November 1 – AUSTIN – Today, Texas Land Commissioner and Veterans Land Board (VLB) Chair Dawn Buckingham, MD, is proud to introduce the next part of the series highlighting VLB’s Voices of Veterans oral history program. This week they highlight the service of HM3 Hunter “Doc” Hayes, who served in the US Marines as a US Navy Corpsman in Iraq and Afghanistan.
Hayes said he spent much of his younger years in Lufkin and while he wasn’t born there, he believes he’s from there, even though he spent part of his adolescence across the pond.
“I went to a school in Ireland for half of my 10th and 11th grades,” Hayes said. ‘My father and uncle had a number of businesses in Ireland, and so did I
fortunate enough to travel with them and go to school in another country.”
Haye’s decision to join the military was made in the summer of 2001, just a few months before harrowing images of the tragedy burst across television screens and plunged America into war.
“I was in boot camp when September 11 happened.
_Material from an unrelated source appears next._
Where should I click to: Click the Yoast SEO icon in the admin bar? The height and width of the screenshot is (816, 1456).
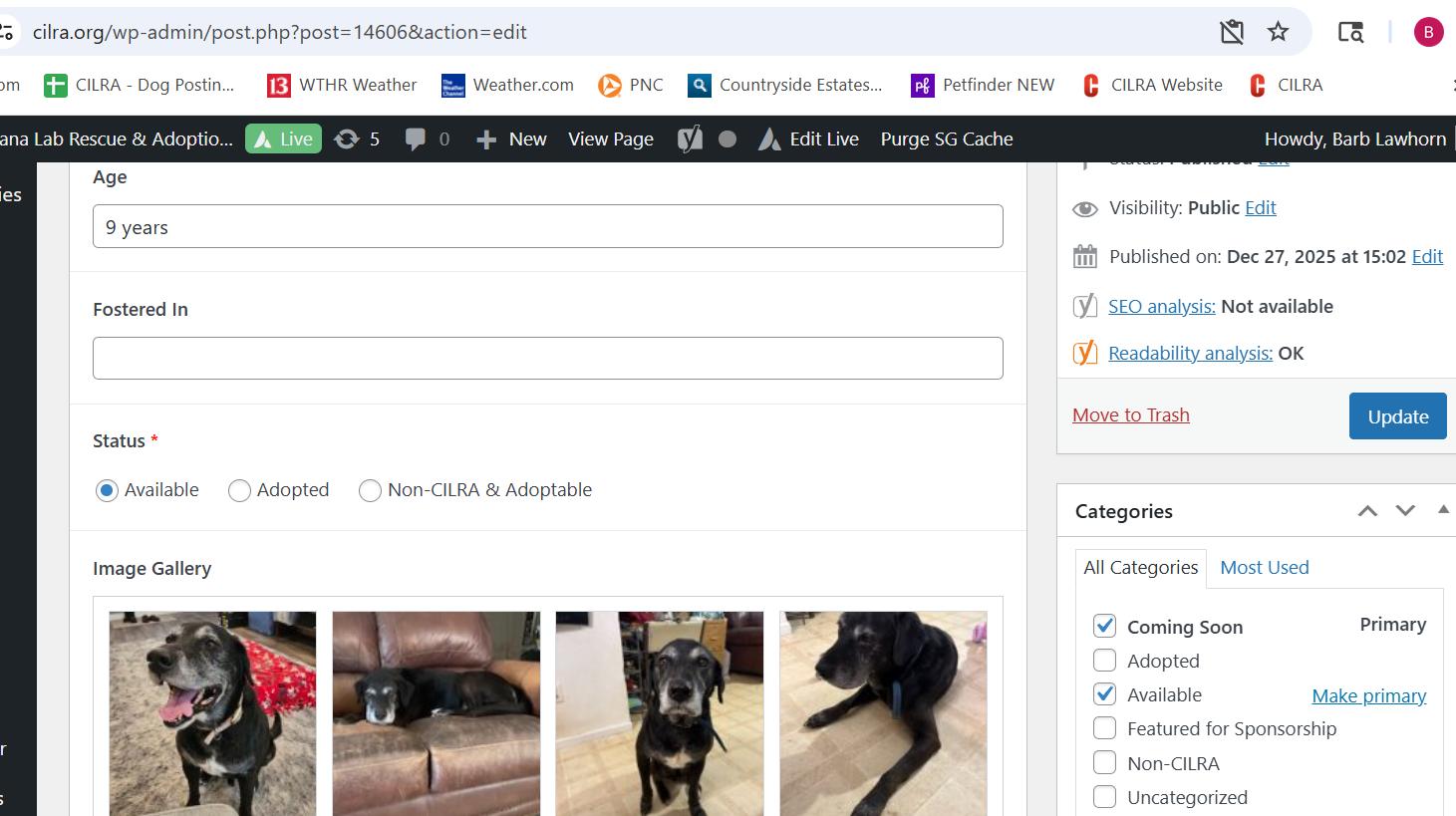click(689, 138)
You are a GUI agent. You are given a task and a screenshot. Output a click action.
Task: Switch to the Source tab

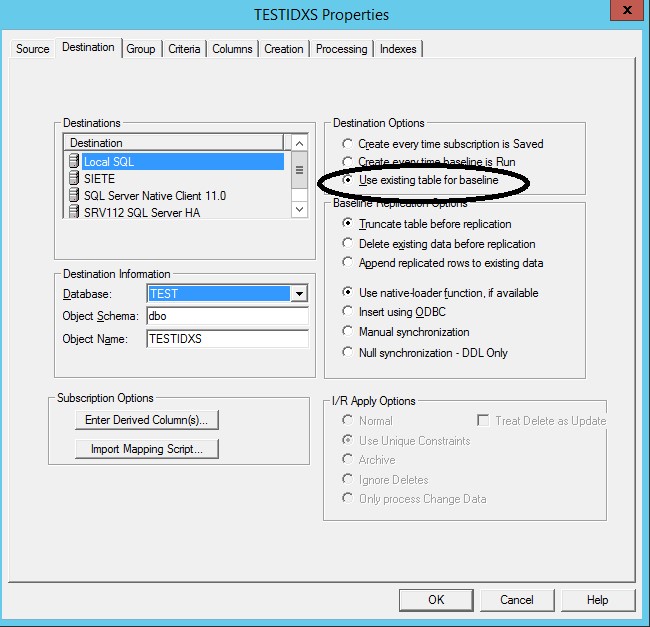pos(33,49)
And I always heard, you know, in boot camp they try to mess with you, you know what I mean,” he explained of that fateful day in New York, the Pentagon and Pennsylvania. “When they came in and told us, I thought, ‘oh, they’re just kidding us, it’s not true’ and about a week later we had our medical appointments and dental appointments and I saw it on the TV, I thought : oh my God, it’s real.”
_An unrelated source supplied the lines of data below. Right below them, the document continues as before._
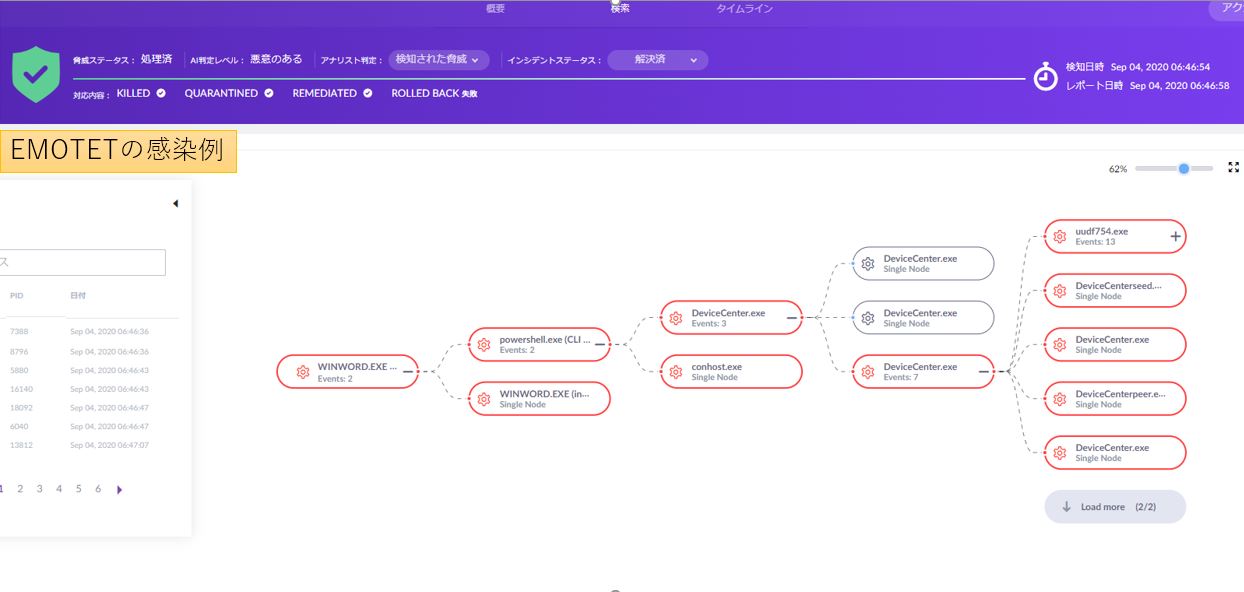Switch to the タイムライン tab
The image size is (1244, 592).
pyautogui.click(x=744, y=9)
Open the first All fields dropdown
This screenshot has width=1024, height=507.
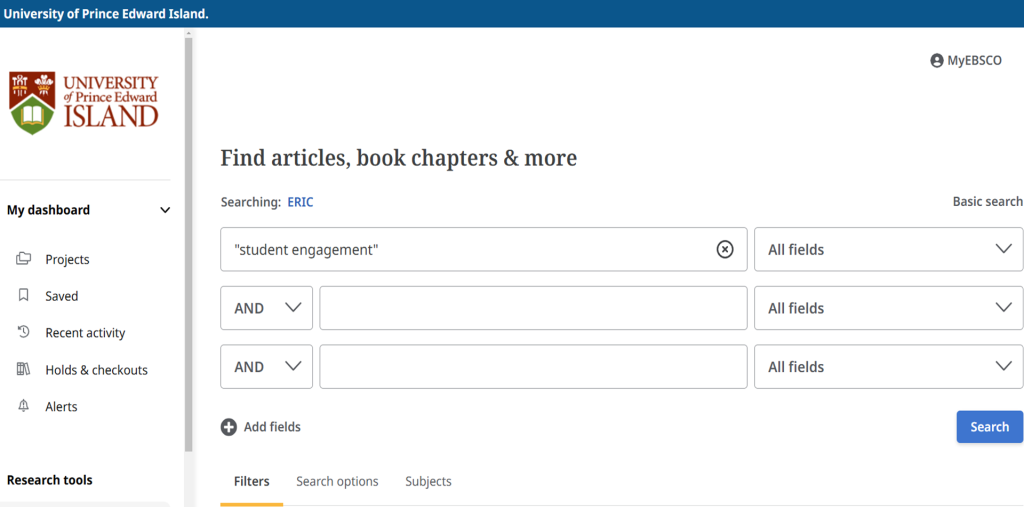tap(888, 250)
Hayes said that when it came to his service, he didn’t want to sit behind a desk and be in the middle of it and in the mud, so to speak, and that he chose the Navy with the ultimate goal of becoming. a doctor.
“My grandfather was in the Navy during World War II, and it’s just an attractive service because there are so many things you can do in the Navy. You can be on the ground, you can be on a boat, you can a sub, you can fly, I mean it’s just the best service,” he said of his choice.
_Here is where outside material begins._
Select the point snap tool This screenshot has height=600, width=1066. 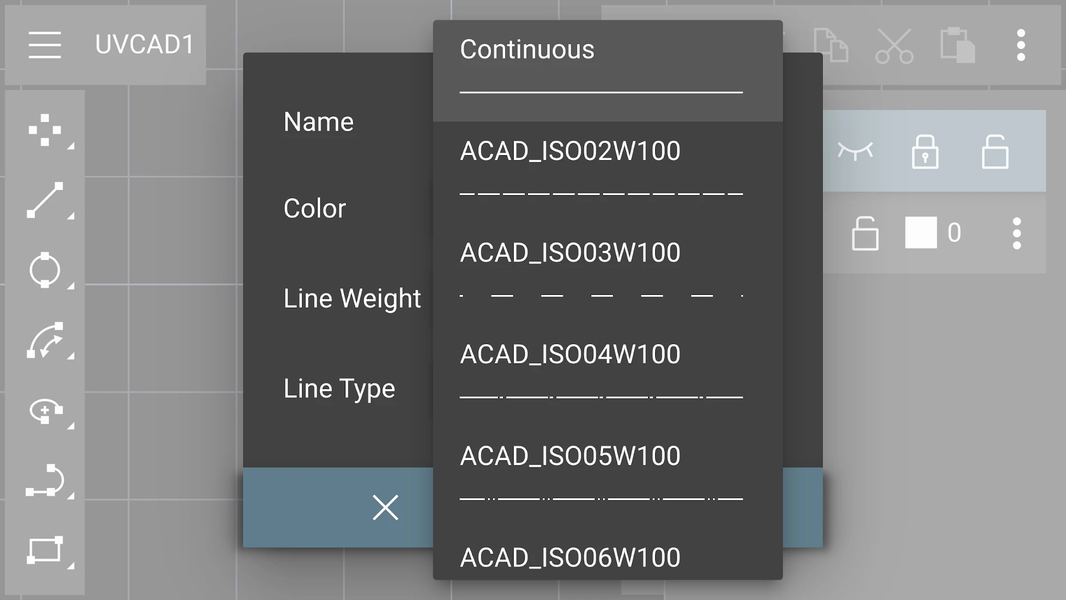(45, 131)
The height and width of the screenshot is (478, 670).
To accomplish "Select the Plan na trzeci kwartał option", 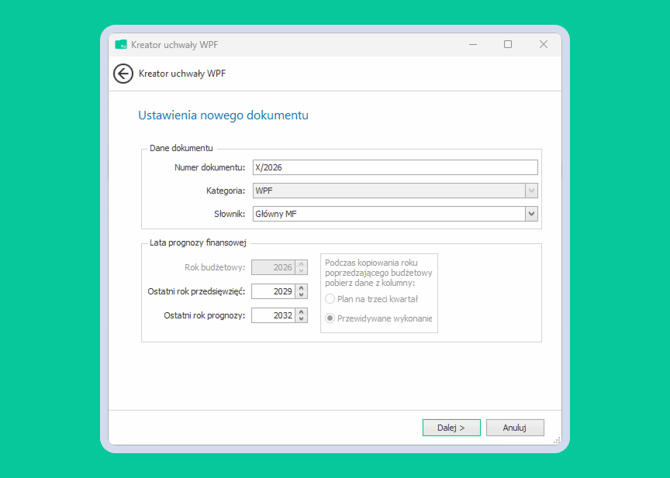I will 331,299.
Hayes said he won’t forget the first time he worked in the emergency room before leaving for Kuwait. He said he was sent to a Marine Trauma Training Center in LA County, and that’s actually where he learned about trauma at the LA County Hospital in East LA.
“It was like a war zone,” Haye said of LA County Hospital. “I mean gunshot wounds, just significant trauma. I mean, if it wasn’t, I mean this really prepared me.”
He vividly remembers the first time he assisted with a trauma there, something he has never forgotten all these years and combat missions later.
“It was a Jane Doe, nobody knew her name, but she was in a car accident. I guess her wallet flew out of the car or something, and I drove her in, and we got her into the little bay .” And there are doctors everywhere. They do what’s called a clamshell, and open her chest, and they inject adrenaline into it, pump her heart up, all that stuff, and I wrap her up and breathe for her,” he explained. “It was just crazy. And they took her to the OR, but I mean, she died in the end. I’ll never forget the time, 1:52 a.m.”
Hayes said he spent about three years in total training and was finally given the opportunity to deploy in July 2004. He said they had a small layover in Germany where they used the phone, smoked some cigarettes and headed to Kuwait for about two hours. before leaving again, this time to Iraq. Hayes said that while he was in Iraq, he was not assigned to a specific team or platoon, but was instead assigned to stay next to the battalion aid station.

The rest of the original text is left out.